● **Task goal**
In the text about Ibac, substitute "Order of Ravens" for "Circle of Crows" and give the passage again, starting with "After Flashpoint, Ibac" and going on through "(March 6, 1942).".

● **Document excerpt**

◆ ◆ ◆ ◆ ◆ ◆ ◆

Ibac is a supervillain featured in American comic books published by Fawcett Comics and DC Comics. Primarily, versions of the character serve as parallels to Captain Marvel/Shazam and Black Adam, sharing significant histories with these characters and similar powers. The first version of the character is Stanley Printwhistle, a petty criminal who gains extraordinary abilities and transforms into "Ibac". In the original Fawcett Comics version, Ibac is empowered by Lucifer. However, following the events of Crisis on Infinite Earths, the character's powers are implied to be attributed to Blaze.

After Flashpoint, Ibac the First is revised as a warlord and slaver from Kahndaq who posed a significant threat to Black Adam during his time as a hero. Following his demise, the character's spirit is resurrected by the Circle of Crows, a group of witches and sorcerers who act as adversaries to both Adam and the wizard Shazam, representing contrasting forces. Empowered by the Circle of Crows, Ibac's abilities are derived from notorious tyrants. Eventually, the character's spirit is placed into Hamid Stanli, a young man of British descent.

==Publication history==
Created by writer Otto Binder and artist C. C. Beck, Ibac first appeared in Captain Marvel Adventures #8 (March 6, 1942).

==Fictional character biography==

=== Stanley Printwhistle ===

==== Fawcett Comics / Earth-S ====
Stanley "Stinky" Printwhistle, a crook who attempts to blow up a bridge, but is caught in the explosion and thrown off due to Captain Marvel. He is saved by Lucifer, who offers Printwhistle the chance to become a champion of evil and defeat Captain Marvel in exchange for his mortal soul. Printwhistle accepts, Lucifer summons up four historical villains, and Printwhistle is told to speak the magic word "IBAC". By doing so, he transforms into Ibac, a brutal muscleman with a buzz cut. Saying "IBAC" again transforms Ibac back into Printwhistle.

◆ ◆ ◆ ◆ ◆ ◆ ◆

● **Excerpted data**

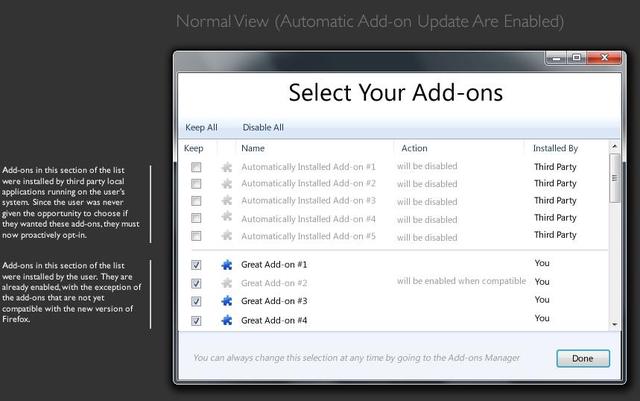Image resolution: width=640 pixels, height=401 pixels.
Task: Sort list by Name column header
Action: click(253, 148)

◆ ◆ ◆ ◆ ◆ ◆ ◆

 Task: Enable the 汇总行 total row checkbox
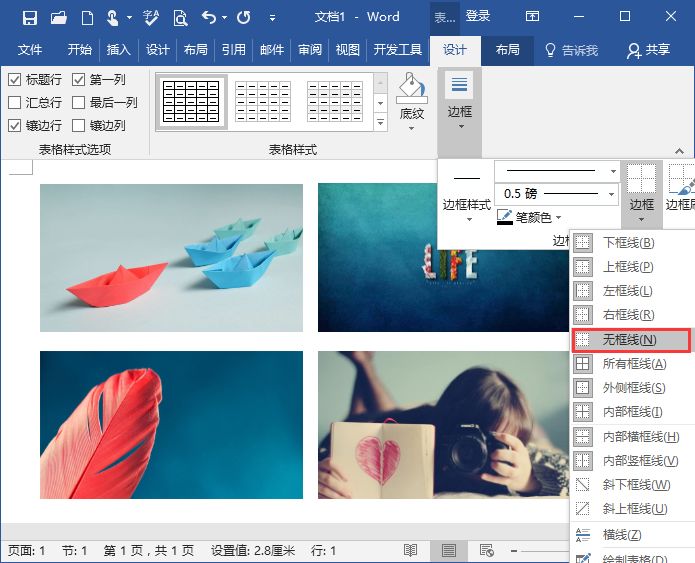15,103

◆ ◆ ◆ ◆ ◆ ◆ ◆

● **The reply**
After Flashpoint, Ibac the First is revised as a warlord and slaver from Kahndaq who posed a significant threat to Black Adam during his time as a hero. Following his demise, the character's spirit is resurrected by the Order of Ravens, a group of witches and sorcerers who act as adversaries to both Adam and the wizard Shazam, representing contrasting forces. Empowered by the Order of Ravens, Ibac's abilities are derived from notorious tyrants. Eventually, the character's spirit is placed into Hamid Stanli, a young man of British descent.

==Publication history==
Created by writer Otto Binder and artist C. C. Beck, Ibac first appeared in Captain Marvel Adventures #8 (March 6, 1942).